From the entries below, copy every line that holds the word "will".

■ Data excerpts:
>>>

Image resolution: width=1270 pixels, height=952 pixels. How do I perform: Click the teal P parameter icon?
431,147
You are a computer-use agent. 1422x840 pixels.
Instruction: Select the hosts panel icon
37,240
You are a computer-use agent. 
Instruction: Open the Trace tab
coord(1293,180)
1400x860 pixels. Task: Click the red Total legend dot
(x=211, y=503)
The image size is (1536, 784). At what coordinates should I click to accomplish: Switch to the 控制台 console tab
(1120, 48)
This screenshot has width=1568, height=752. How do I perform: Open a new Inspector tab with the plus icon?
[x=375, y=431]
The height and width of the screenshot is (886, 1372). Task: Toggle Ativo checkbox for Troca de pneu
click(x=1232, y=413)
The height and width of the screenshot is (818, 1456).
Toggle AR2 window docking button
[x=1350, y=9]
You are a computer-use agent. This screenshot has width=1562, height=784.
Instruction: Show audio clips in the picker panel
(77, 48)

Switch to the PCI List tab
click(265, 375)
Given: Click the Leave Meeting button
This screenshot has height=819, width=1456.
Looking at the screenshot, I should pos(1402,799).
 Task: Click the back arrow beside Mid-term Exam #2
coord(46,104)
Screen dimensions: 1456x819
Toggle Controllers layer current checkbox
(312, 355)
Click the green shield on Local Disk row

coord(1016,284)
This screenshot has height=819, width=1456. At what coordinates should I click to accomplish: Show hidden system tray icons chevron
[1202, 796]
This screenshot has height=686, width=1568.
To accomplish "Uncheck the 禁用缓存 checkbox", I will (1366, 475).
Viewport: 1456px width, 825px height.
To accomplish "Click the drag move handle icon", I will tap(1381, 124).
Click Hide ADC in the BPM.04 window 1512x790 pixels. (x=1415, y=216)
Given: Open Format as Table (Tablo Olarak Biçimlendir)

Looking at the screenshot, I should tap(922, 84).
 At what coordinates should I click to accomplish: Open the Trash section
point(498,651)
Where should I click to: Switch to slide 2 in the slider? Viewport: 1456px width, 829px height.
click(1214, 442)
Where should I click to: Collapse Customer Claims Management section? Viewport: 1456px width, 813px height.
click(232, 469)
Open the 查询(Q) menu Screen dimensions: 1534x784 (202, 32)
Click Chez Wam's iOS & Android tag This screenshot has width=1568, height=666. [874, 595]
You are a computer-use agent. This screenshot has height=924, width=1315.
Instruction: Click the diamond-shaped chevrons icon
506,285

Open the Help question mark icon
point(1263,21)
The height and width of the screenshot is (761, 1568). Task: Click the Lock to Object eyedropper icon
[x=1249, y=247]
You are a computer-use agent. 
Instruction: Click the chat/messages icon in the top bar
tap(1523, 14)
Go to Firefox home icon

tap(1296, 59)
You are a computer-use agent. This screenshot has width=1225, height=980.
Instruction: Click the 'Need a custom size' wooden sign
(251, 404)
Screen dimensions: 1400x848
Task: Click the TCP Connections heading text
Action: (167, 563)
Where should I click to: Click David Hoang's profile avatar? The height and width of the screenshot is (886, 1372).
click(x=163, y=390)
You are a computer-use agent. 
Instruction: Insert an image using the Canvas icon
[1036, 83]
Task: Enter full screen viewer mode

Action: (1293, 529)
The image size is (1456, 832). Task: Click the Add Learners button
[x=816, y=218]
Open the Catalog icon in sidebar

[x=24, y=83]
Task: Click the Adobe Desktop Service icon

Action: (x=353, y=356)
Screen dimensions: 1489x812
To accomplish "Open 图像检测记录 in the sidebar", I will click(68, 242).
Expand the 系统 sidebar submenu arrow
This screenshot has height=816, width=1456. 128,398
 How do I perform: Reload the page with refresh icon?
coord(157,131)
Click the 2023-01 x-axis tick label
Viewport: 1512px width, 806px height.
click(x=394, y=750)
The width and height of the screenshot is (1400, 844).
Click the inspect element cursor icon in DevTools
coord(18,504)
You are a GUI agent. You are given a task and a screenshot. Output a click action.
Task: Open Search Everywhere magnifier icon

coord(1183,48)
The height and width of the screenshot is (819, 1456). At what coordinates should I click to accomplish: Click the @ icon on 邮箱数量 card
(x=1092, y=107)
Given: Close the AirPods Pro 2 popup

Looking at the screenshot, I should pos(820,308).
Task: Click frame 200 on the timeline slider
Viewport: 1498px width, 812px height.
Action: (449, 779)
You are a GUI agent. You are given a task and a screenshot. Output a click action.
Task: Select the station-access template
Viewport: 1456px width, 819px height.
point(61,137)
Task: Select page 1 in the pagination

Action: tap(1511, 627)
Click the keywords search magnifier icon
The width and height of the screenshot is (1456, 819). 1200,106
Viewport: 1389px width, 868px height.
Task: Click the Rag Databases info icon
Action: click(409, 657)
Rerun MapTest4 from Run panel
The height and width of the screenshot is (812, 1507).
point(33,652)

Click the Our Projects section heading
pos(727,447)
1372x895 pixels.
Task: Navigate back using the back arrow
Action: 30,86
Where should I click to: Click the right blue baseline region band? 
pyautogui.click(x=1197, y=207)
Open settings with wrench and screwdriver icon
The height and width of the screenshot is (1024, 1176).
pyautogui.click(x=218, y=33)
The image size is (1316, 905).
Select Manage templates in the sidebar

<<<

■ Completed exercise:
To accomplish "Uncheck the 禁用缓存 checkbox", I will (1366, 475).
To accomplish "Click the drag move handle icon", I will tap(1381, 124).
To accomplish "Open 图像检测记录 in the sidebar", I will click(68, 242).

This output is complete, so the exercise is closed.